Pero ha sido en su encuentro con los obispos de todo el mundo llegados a Filadelfia para el Encuentro Mundial de las Familias donde Francisco ha planteado abiertamente el desafío que la cultura actual plantea a la misión de la Iglesia con las familias. Un discurso que desvela claramente la posición del Papa y el enfoque que pretende para el inminente Sínodo que comienza el 4 de octubre. Comenzó diciendo que «el aprecio y la gratitud han de prevalecer sobre el lamento… porque cada día, en todos los ángulos del planeta, la Iglesia tiene razones, todos los días hay razones para alegrarse con el Señor por el don de ese pueblo numeroso de familias que, incluso en las pruebas más duras, mantiene las promesas y conserva la fe». No se trata de revestirnos de falso optimismo, sino de reconocer lo que el propio Francisco calificó como «una especie de milagro en el mundo de hoy».

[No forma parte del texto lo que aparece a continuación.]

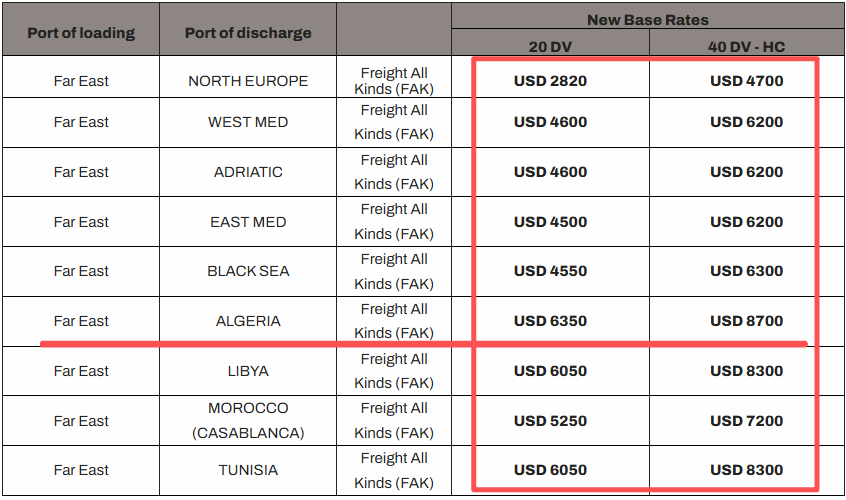Viewport: 846px width, 500px height.
Task: Click the 40 DV - HC column subheader
Action: click(x=747, y=46)
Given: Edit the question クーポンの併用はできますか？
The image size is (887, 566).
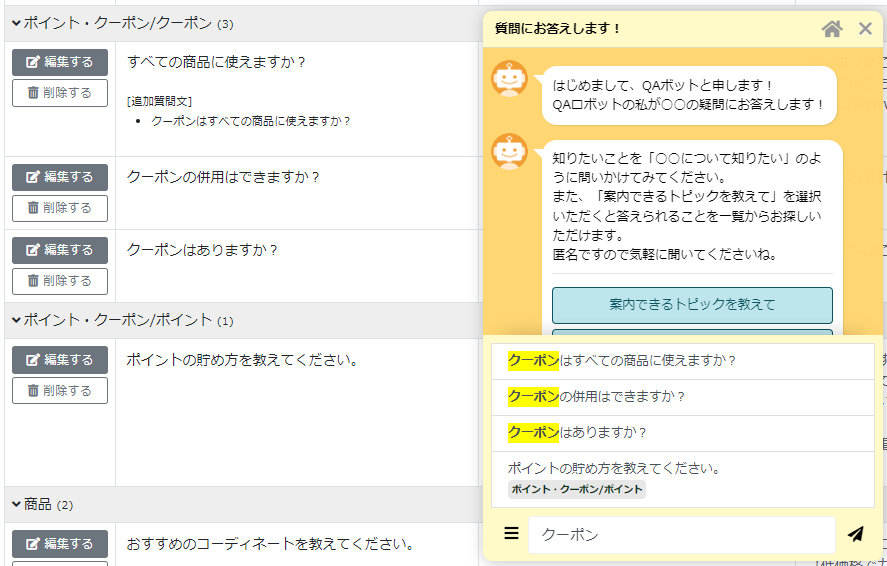Looking at the screenshot, I should pyautogui.click(x=60, y=177).
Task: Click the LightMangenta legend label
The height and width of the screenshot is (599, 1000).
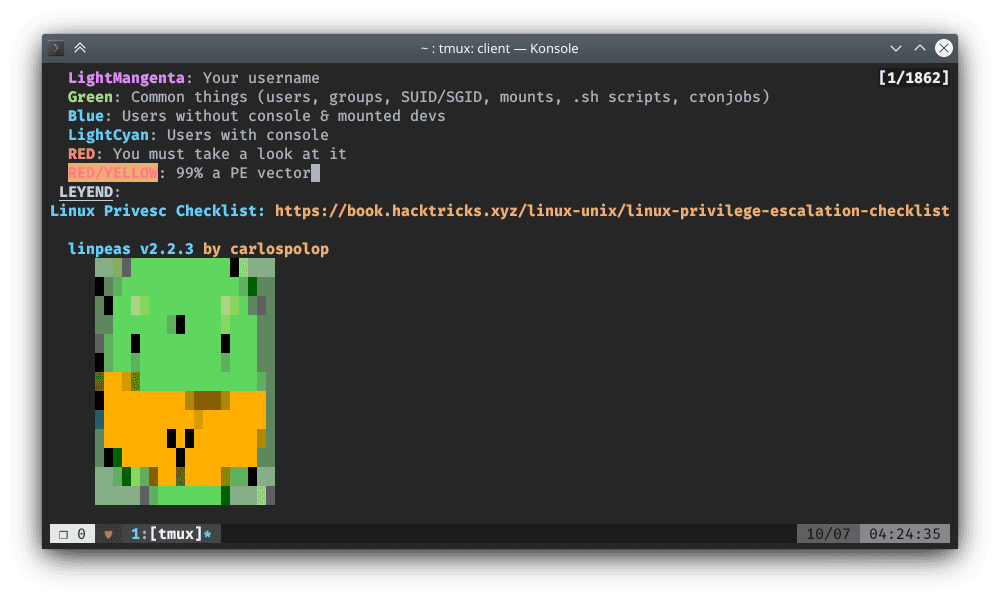Action: (x=131, y=78)
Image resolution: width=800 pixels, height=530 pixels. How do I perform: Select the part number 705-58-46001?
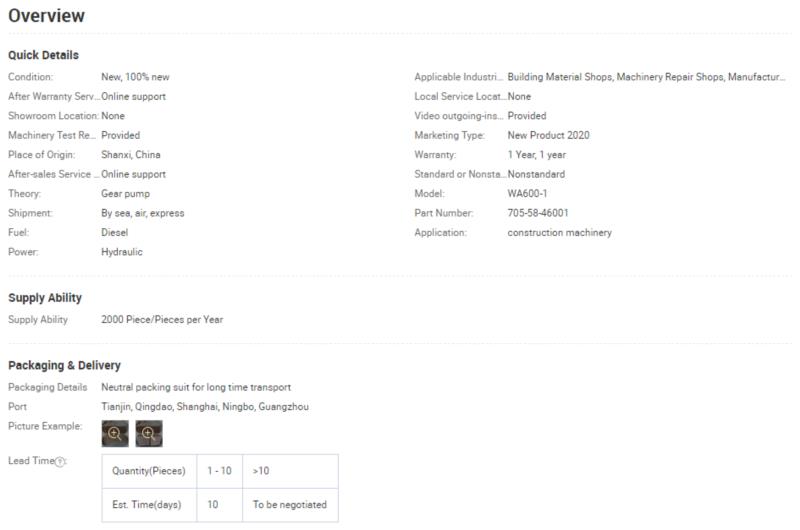coord(538,213)
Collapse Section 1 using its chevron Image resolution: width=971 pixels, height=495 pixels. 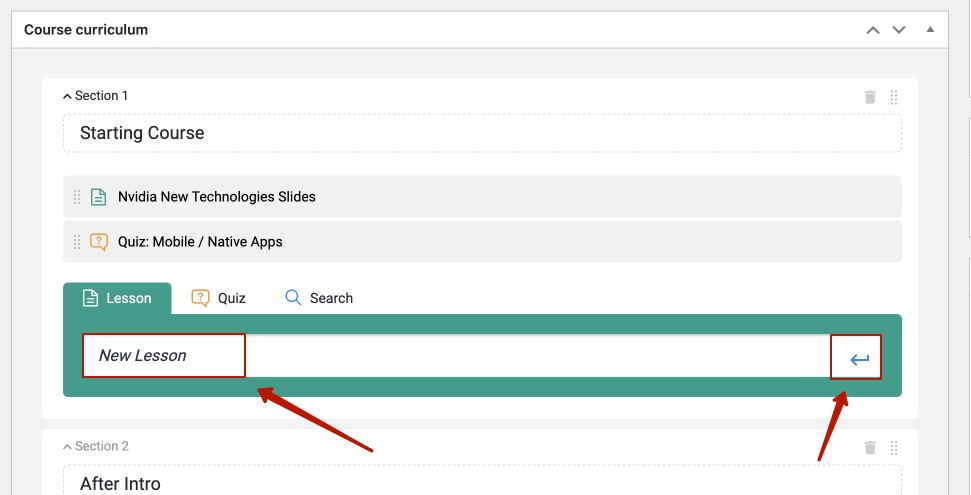tap(67, 97)

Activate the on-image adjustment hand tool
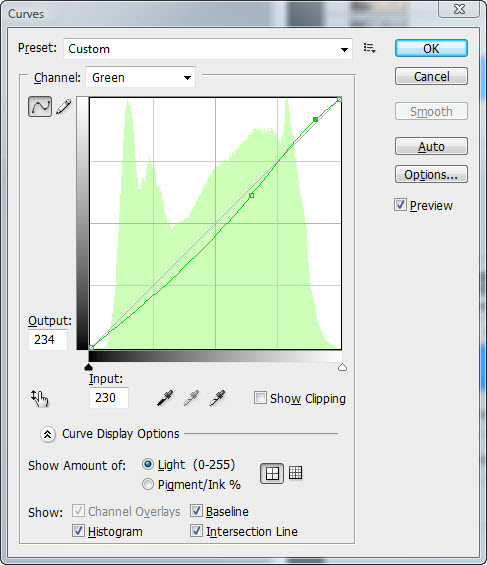pyautogui.click(x=40, y=398)
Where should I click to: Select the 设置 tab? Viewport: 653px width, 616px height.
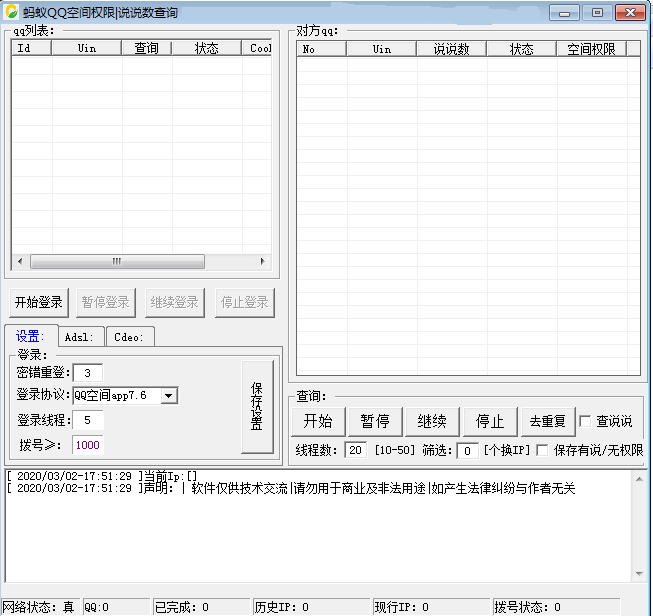point(30,337)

Francisco ha querido entrar de lleno en la transformación del contexto histórico, cultural y jurídico de los vínculos familiares, advirtiendo que nos afecta a todos, porque el cristiano no es un «ser inmune» a los cambios de su tiempo. «Hasta hace poco, vivíamos en un contexto social donde la afinidad entre la institución civil y el sacramento cristiano era fuerte y compartida, coincidían sustancialmente y se sostenían mutuamente. Ya no es así». Es una constatación que parecería obvia, pero a poco que profundicemos en nuestros ámbitos eclesiales vemos que no siempre es así, o al menos no se extraen todas las consecuencias.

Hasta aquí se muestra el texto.